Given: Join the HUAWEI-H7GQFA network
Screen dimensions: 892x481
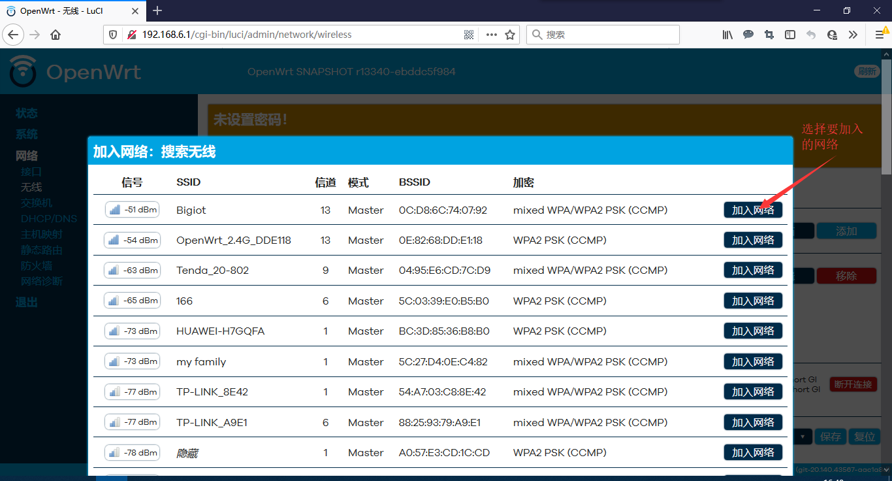Looking at the screenshot, I should click(x=753, y=331).
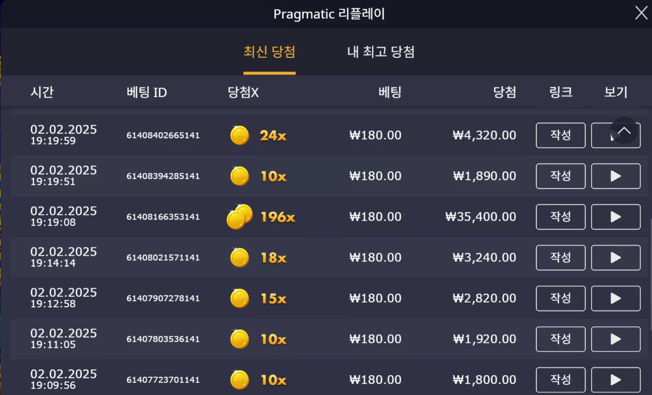Create link for bet 61407803536141

click(560, 339)
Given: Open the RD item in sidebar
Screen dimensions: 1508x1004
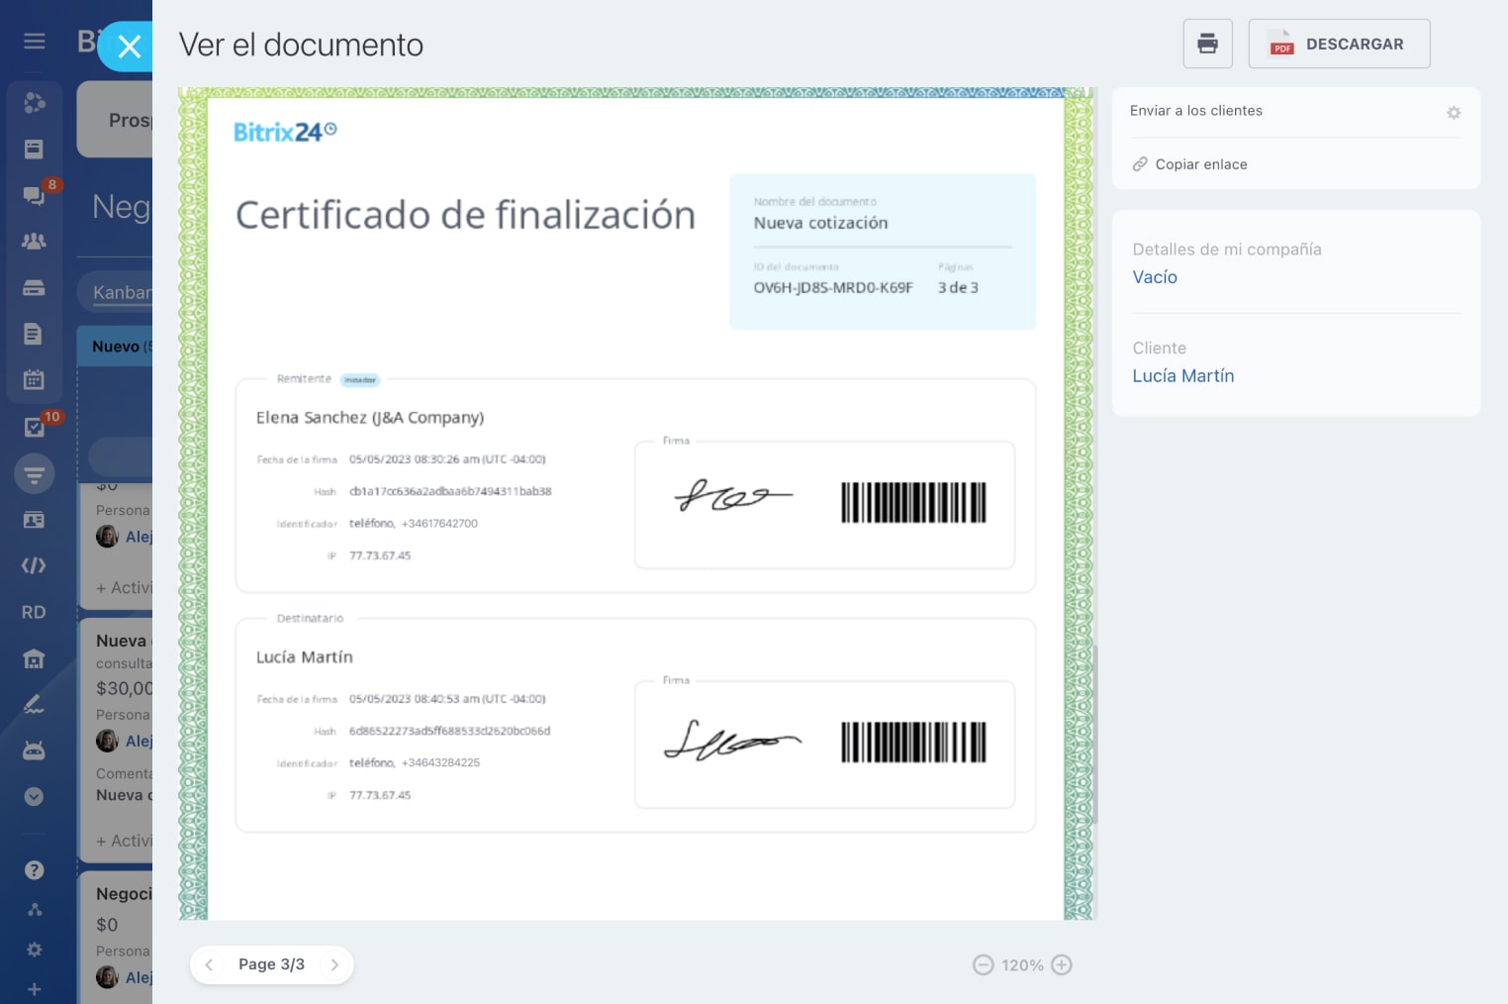Looking at the screenshot, I should 34,613.
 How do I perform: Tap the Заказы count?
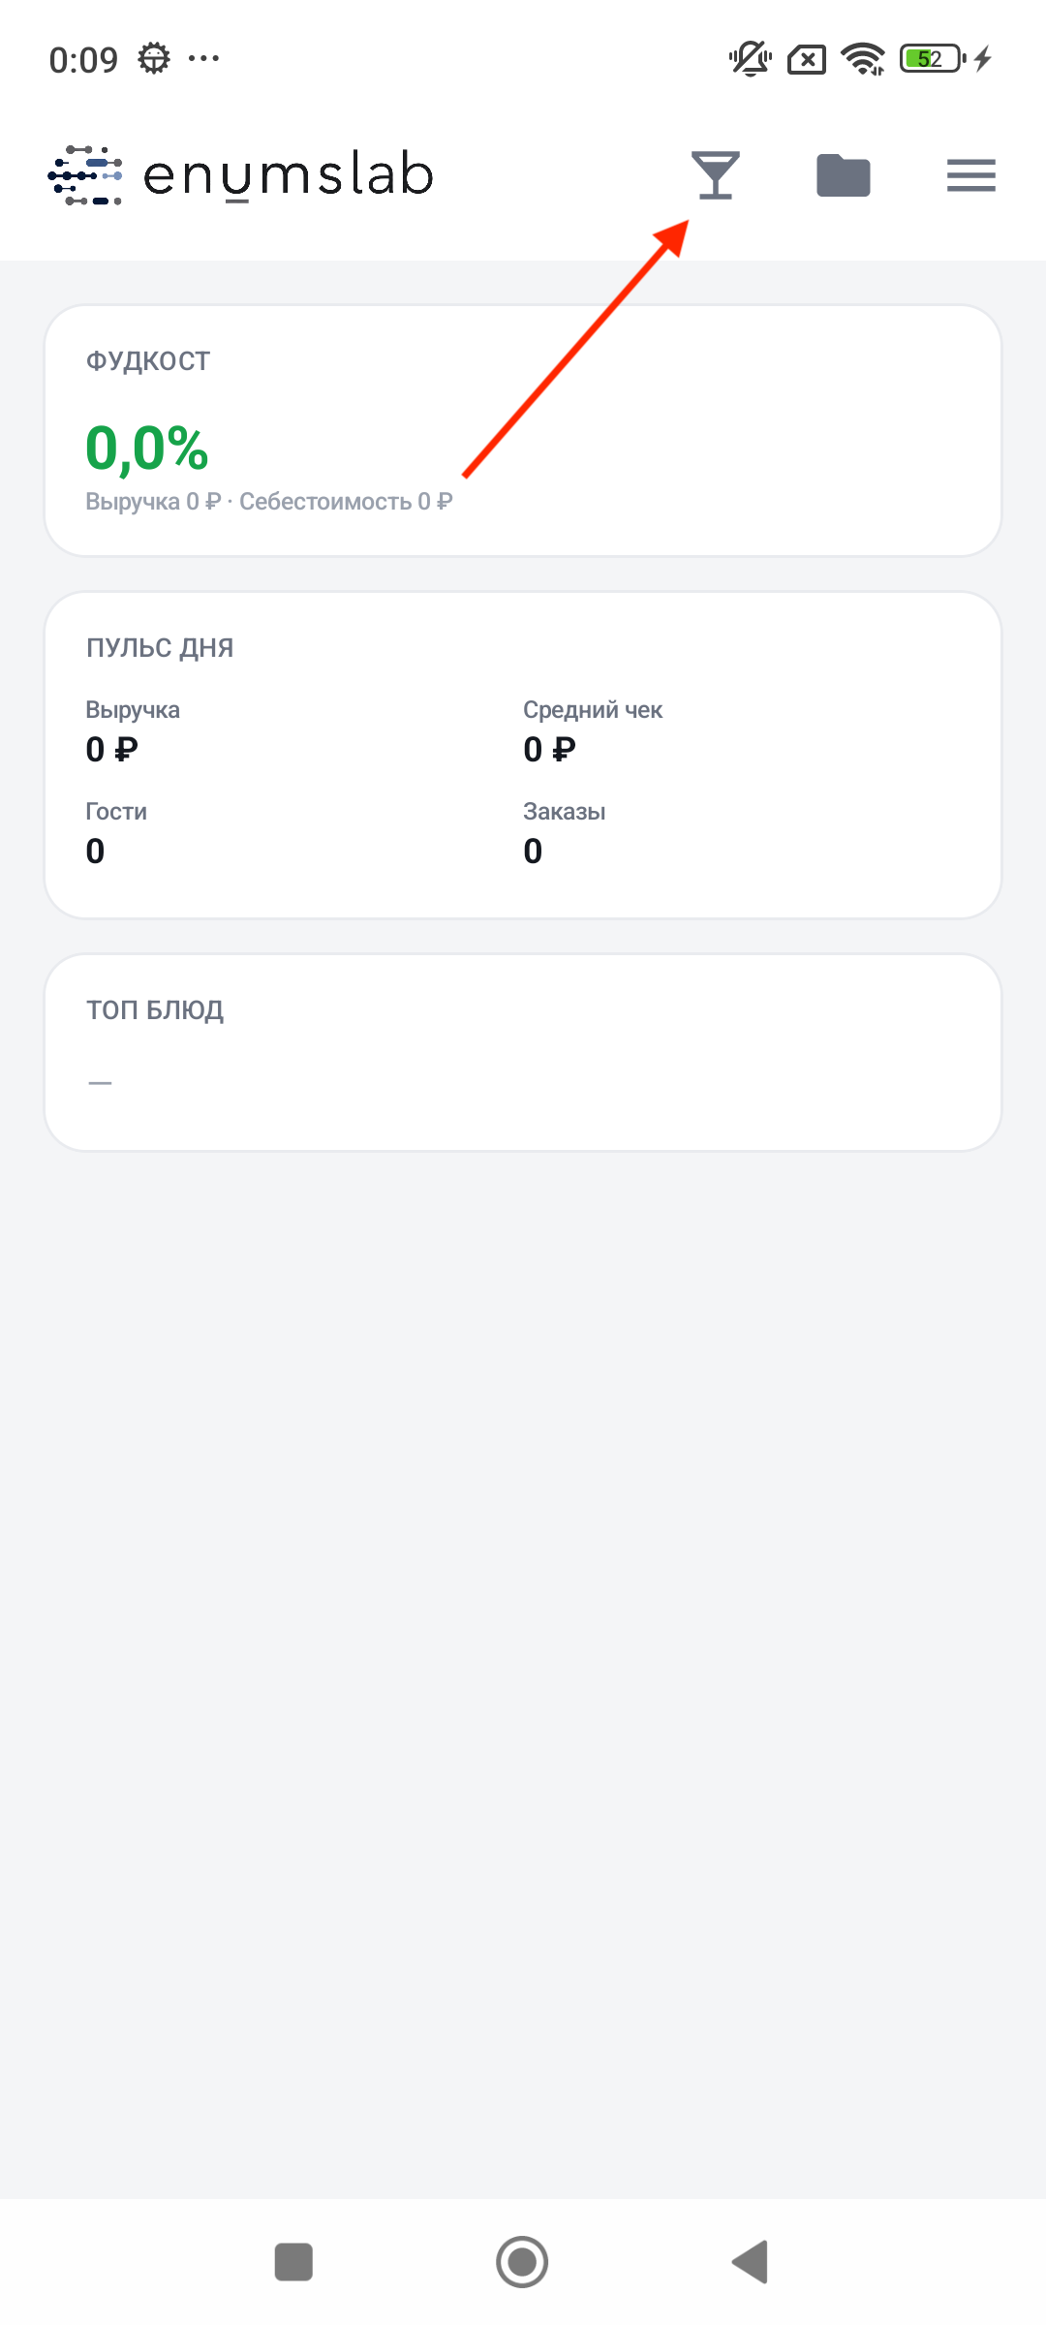click(x=533, y=852)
________________________
■ WORK ITEM ■
If a line in the data above holds the string "Given", report that line.

■ OUTPUT FOR THIS EXERCISE ■
Given: Join the HUAWEI-H7GQFA network
Given: Open the RD item in sidebar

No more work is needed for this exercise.